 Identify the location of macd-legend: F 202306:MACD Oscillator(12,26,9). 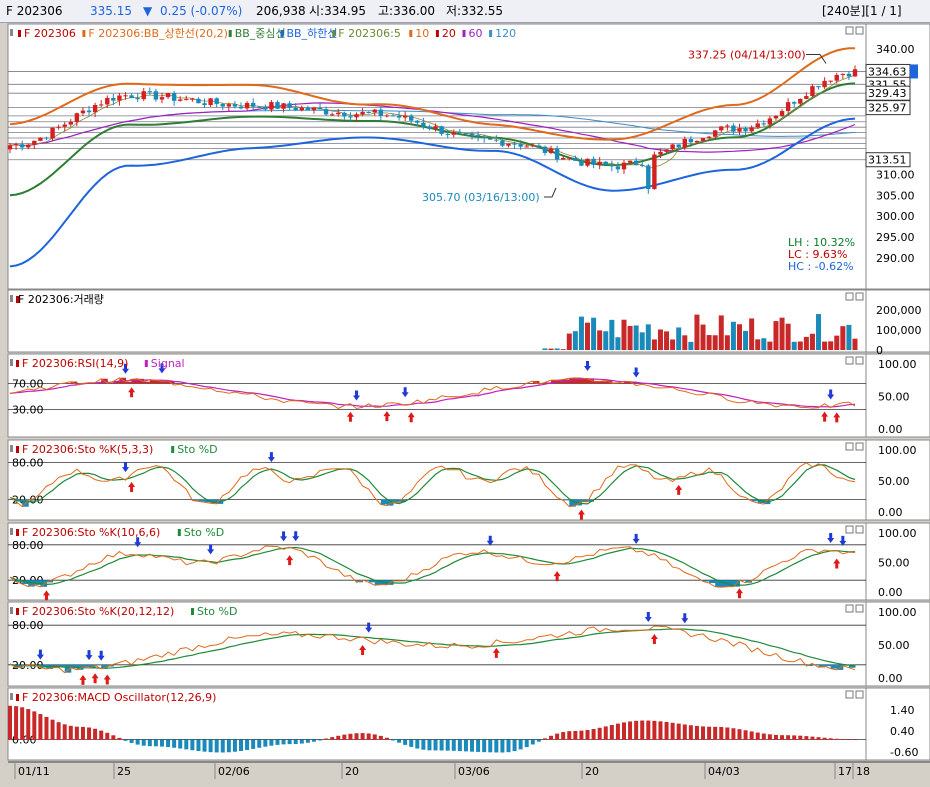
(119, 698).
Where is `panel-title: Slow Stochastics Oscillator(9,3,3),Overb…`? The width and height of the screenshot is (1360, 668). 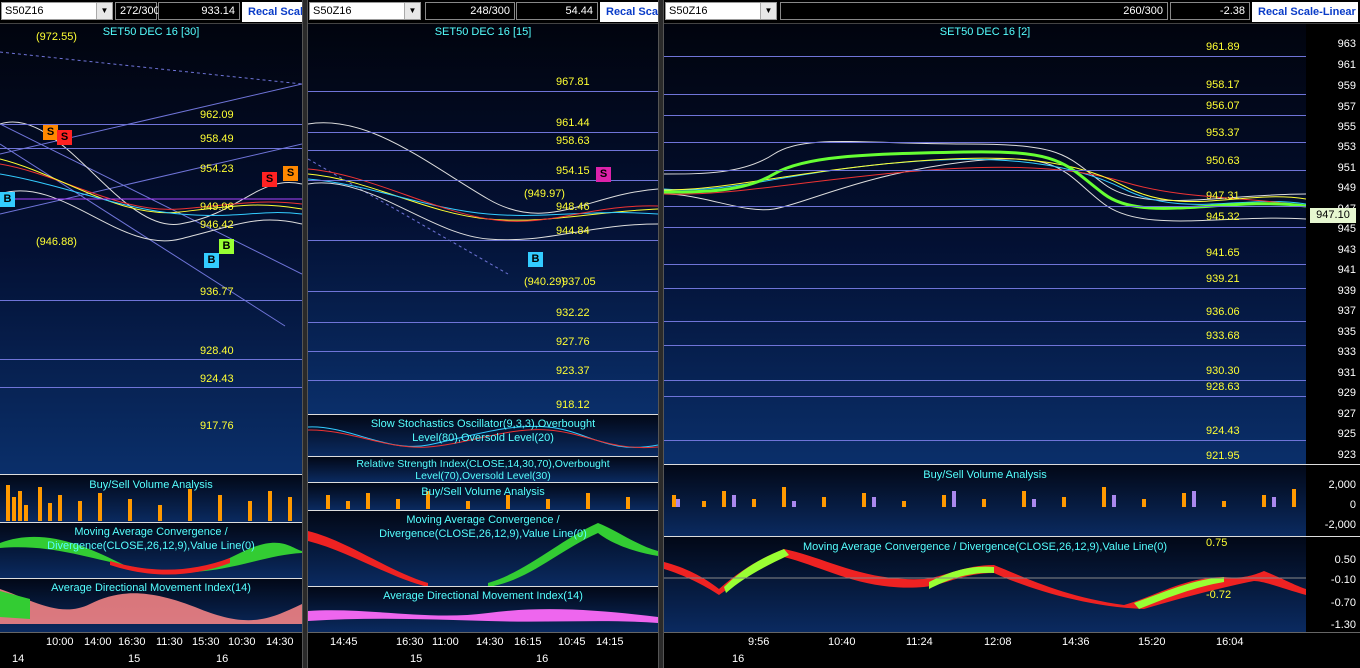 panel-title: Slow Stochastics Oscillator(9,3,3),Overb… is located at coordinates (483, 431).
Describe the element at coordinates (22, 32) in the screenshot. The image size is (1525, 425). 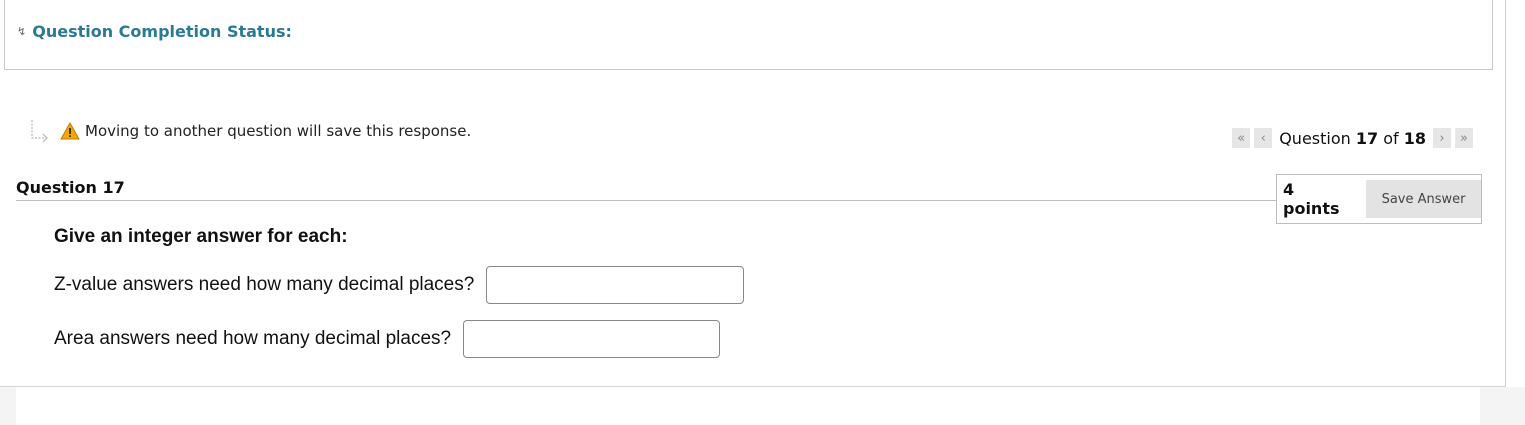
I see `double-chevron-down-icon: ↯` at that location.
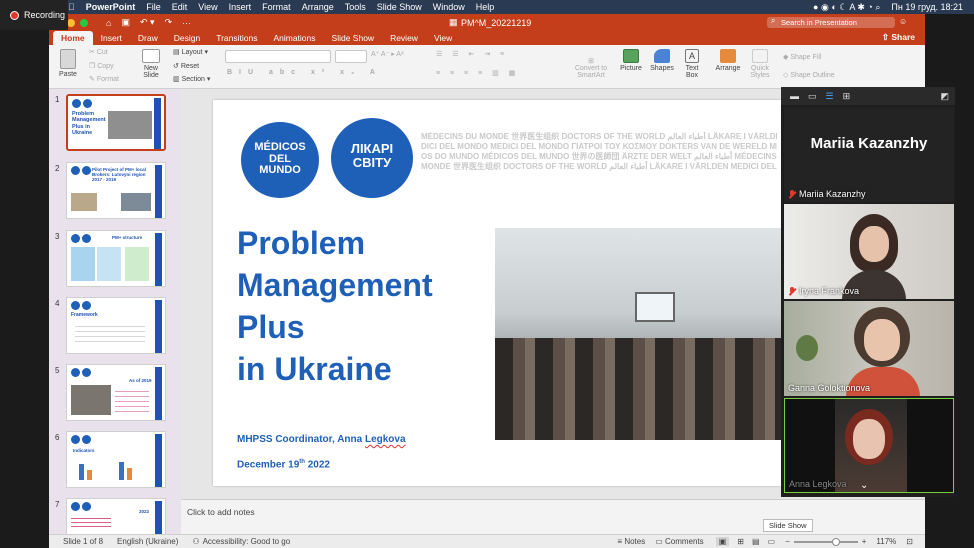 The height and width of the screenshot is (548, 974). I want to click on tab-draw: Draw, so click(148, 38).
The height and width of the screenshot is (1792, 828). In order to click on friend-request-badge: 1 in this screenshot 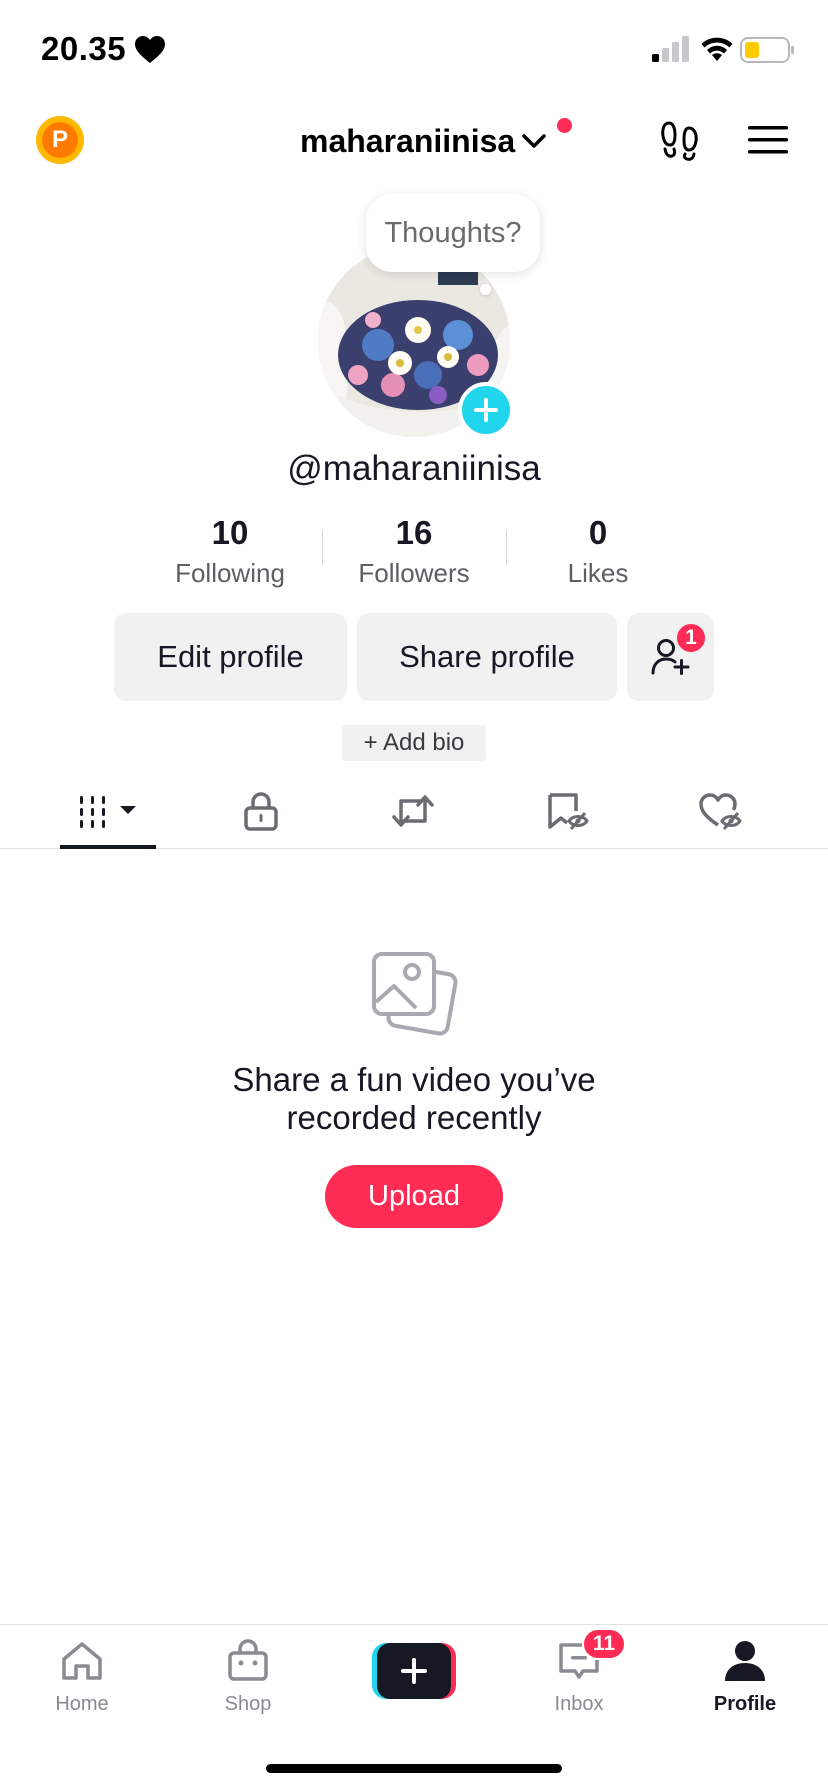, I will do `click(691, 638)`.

--

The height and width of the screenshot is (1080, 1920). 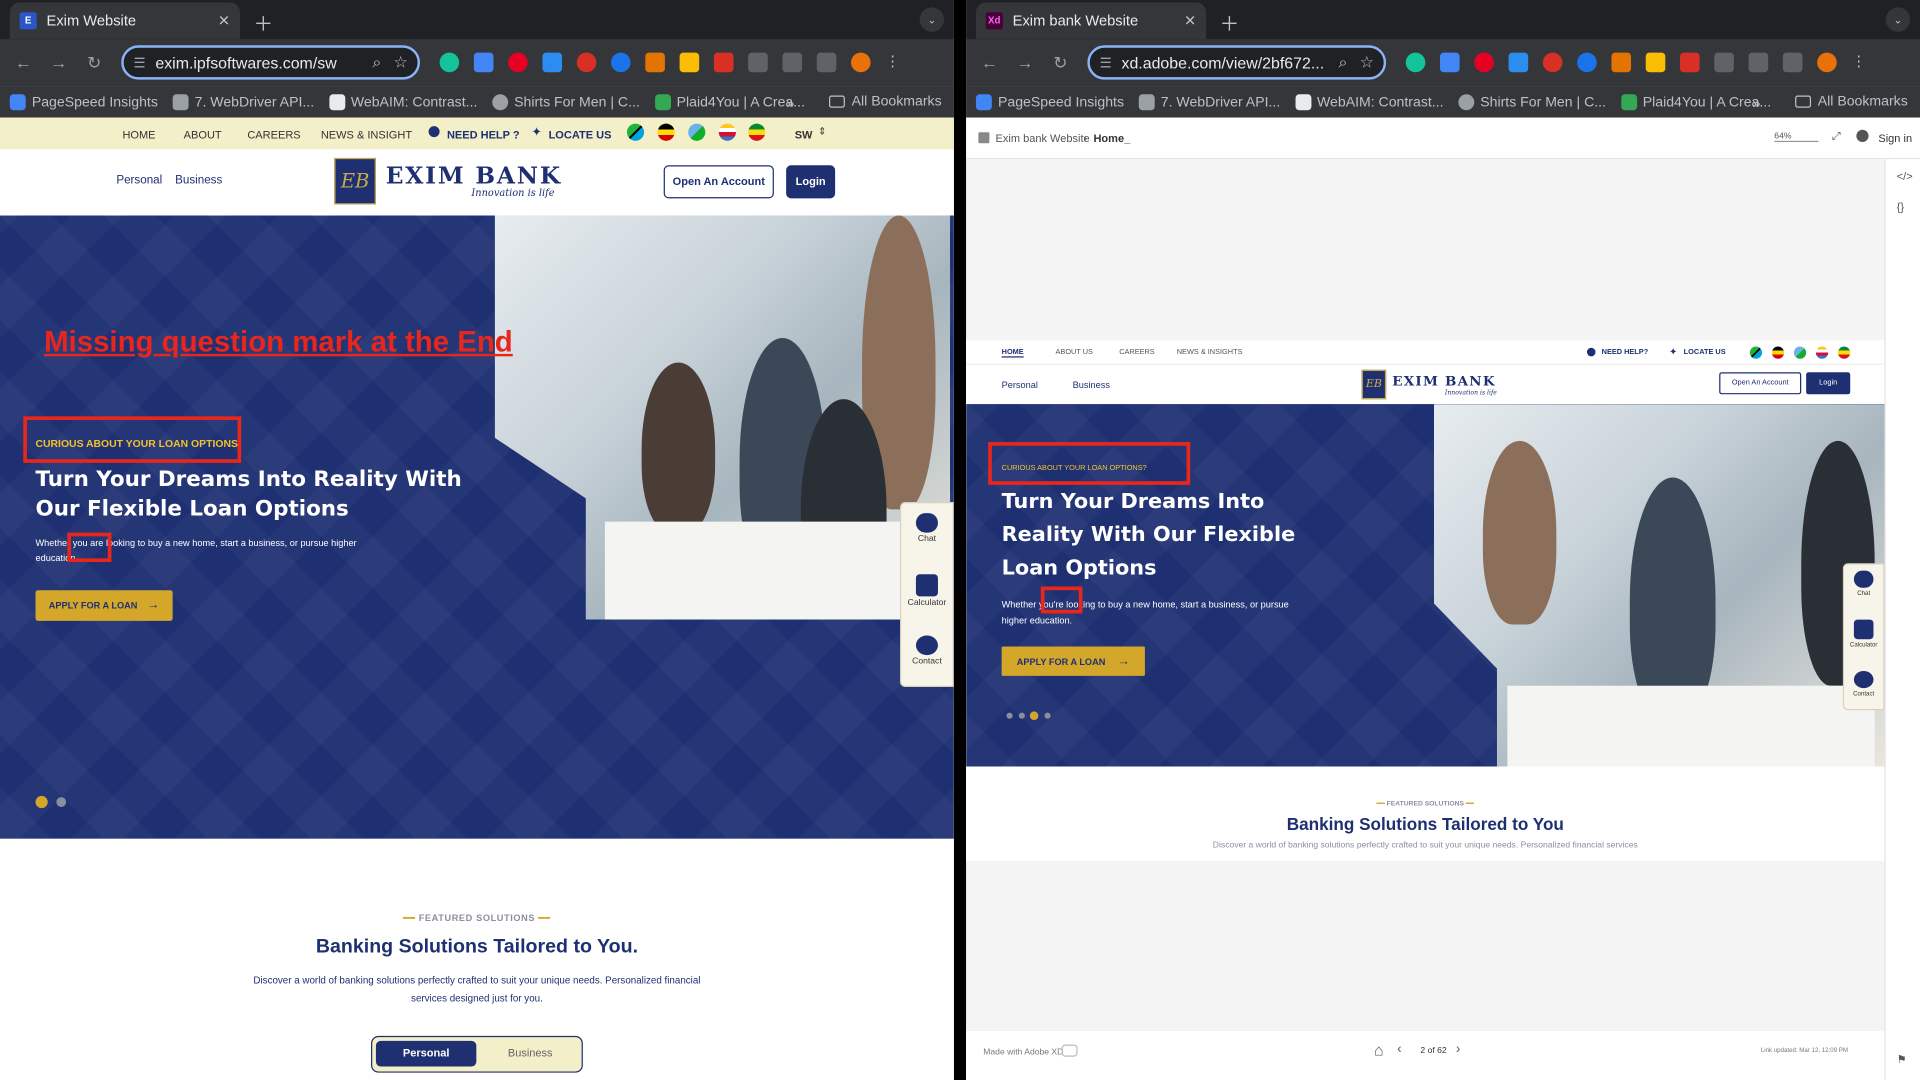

> **What is being asked**
Rewrite the stretch of material from the line containing "Identify the location" through the line containing "(119, 698).", with "location" replaced by "position" and nothing else altered. Leave the pictures out of your version.

> **Response**
 Identify the position of macd-legend: F 202306:MACD Oscillator(12,26,9). 
(119, 698).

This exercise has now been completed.